Electronic supply chains face multifaceted security threats—including counterfeiting, tampering, piracy, data leakage, and side-channel/fault-injection attacks—exacerbated by increasing product complexity and inherent vulnerabilities; existing defenses suffer from poor scalability and inadequate resilience against emerging attacks. This paper systematically surveys digital twin (DT) applications for electronic supply chain security across cyber-physical systems, IoT, and cryptographic hardware. We propose the first unified taxonomy for DT-based security applications; introduce a large language model (LLM)-enhanced security analysis paradigm; and integrate DT modeling, provenance tracking, anomaly detection, side-channel analysis, fault simulation, and LLM orchestration into the first end-to-end security benchmark. We identify six cross-cutting challenges and provide actionable technical pathways, establishing a methodological foundation for industrial-scale trustworthy hardware verification.
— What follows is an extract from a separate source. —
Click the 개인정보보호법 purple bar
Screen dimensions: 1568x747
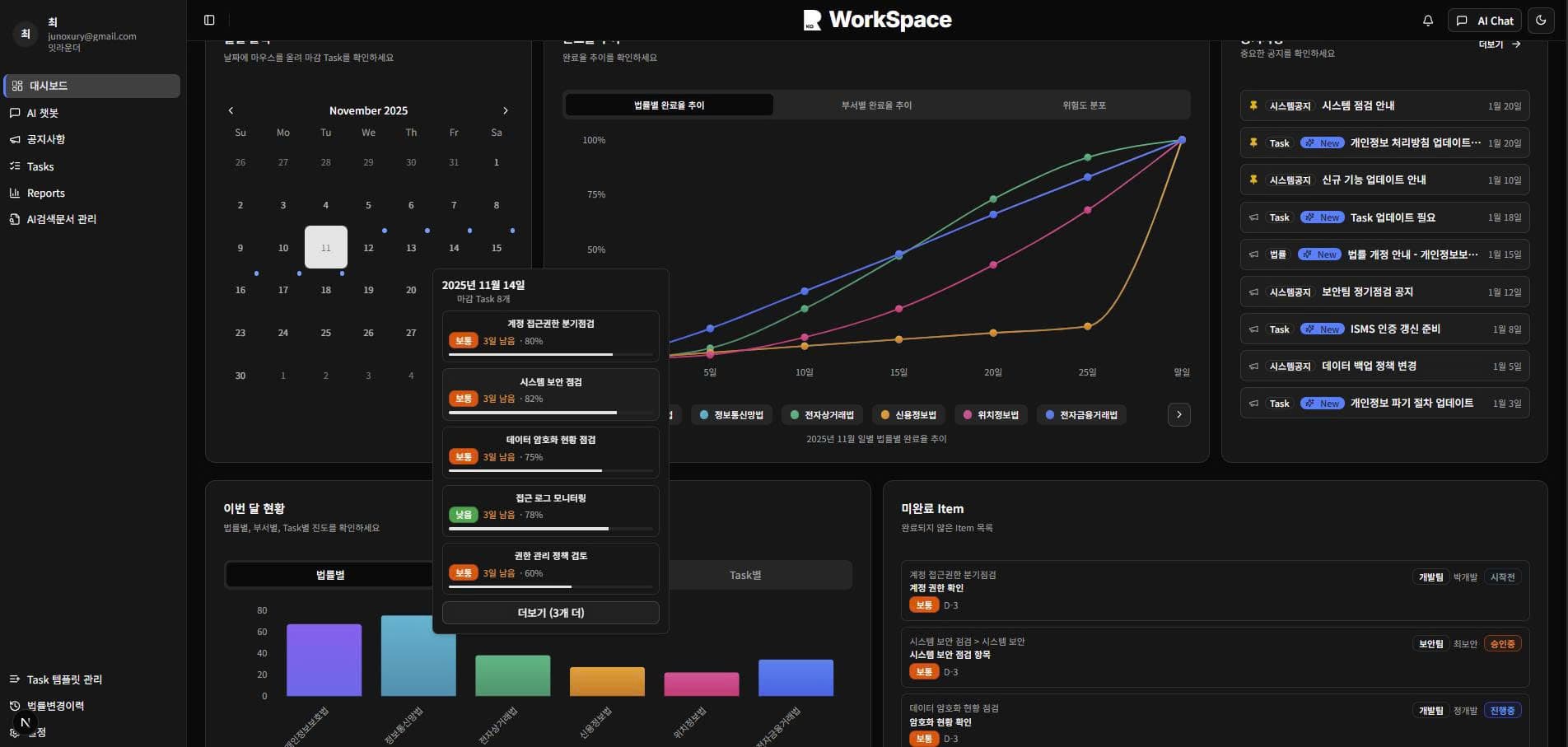pyautogui.click(x=324, y=660)
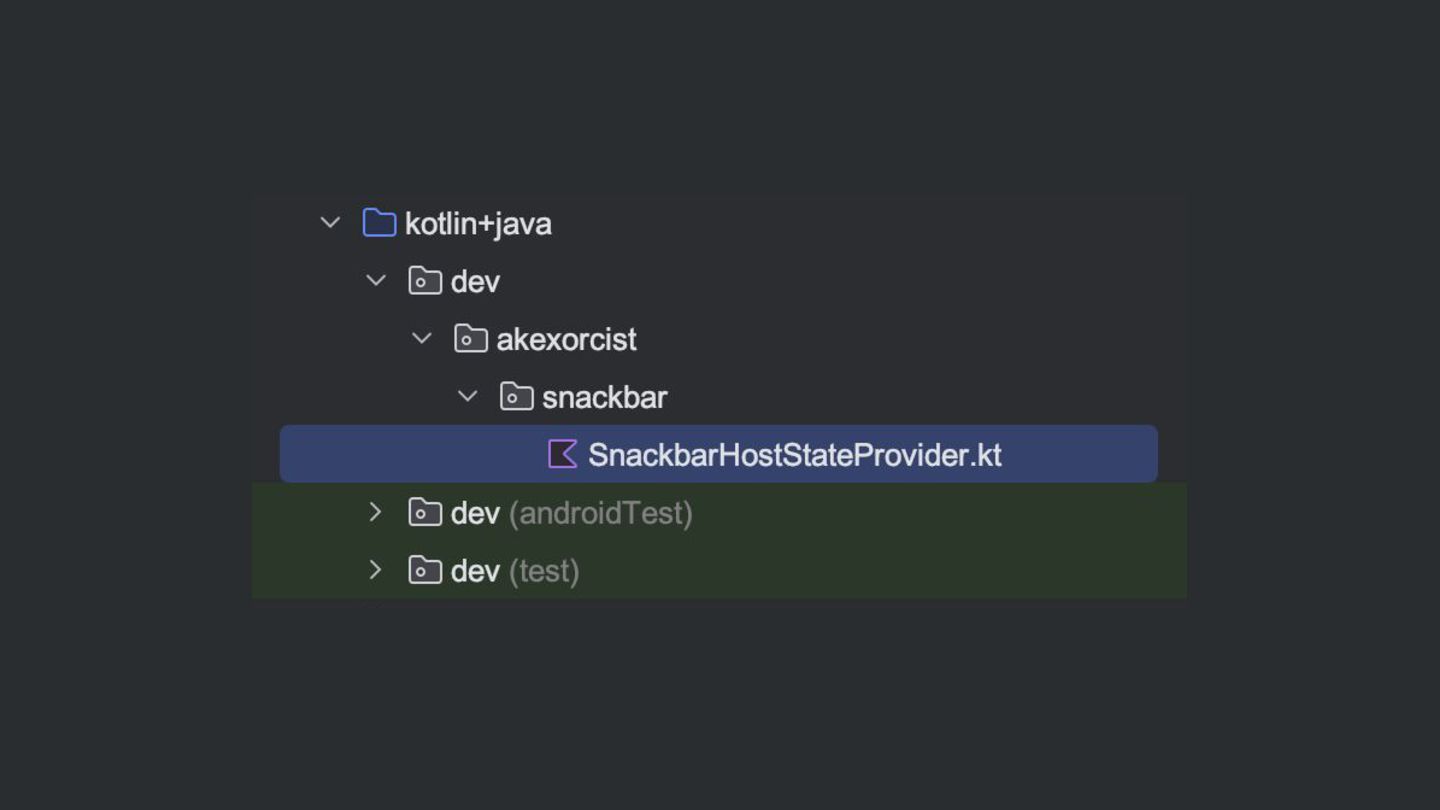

The proliferation of electronic devices has greatly transformed every aspect of human life, such as communication, healthcare, transportation, and energy. Unfortunately, the global electronics supply chain is vulnerable to various attacks, including piracy of intellectual properties, tampering, counterfeiting, information leakage, side-channel, and fault injection attacks, due to the complex nature of electronic products and vulnerabilities present in them. Although numerous solutions have been proposed to address these threats, significant gaps remain, particularly in providing scalable and comprehensive protection against emerging attacks. Digital twin, a dynamic virtual replica of a physical system, has emerged as a promising solution to address these issues by providing backward traceability, end-to-end visibility, and continuous verification of component integrity and behavior. In this paper, we present a comprehensive survey of the application of digital twins based on their functional role and application domains. We comprehensively present recent digital twin-based security implementations, including their role in cyber-physical systems, Internet of Things, and cryptographic systems, detection of counterfeit electronics, intrusion detection, fault injection, and side-channel leakage. To the best of our knowledge, it is the first study to consolidate these security use cases into a unified reference. The paper also explores the integration of large language models with digital twins for enhanced security and discusses current challenges, solutions, and future research directions.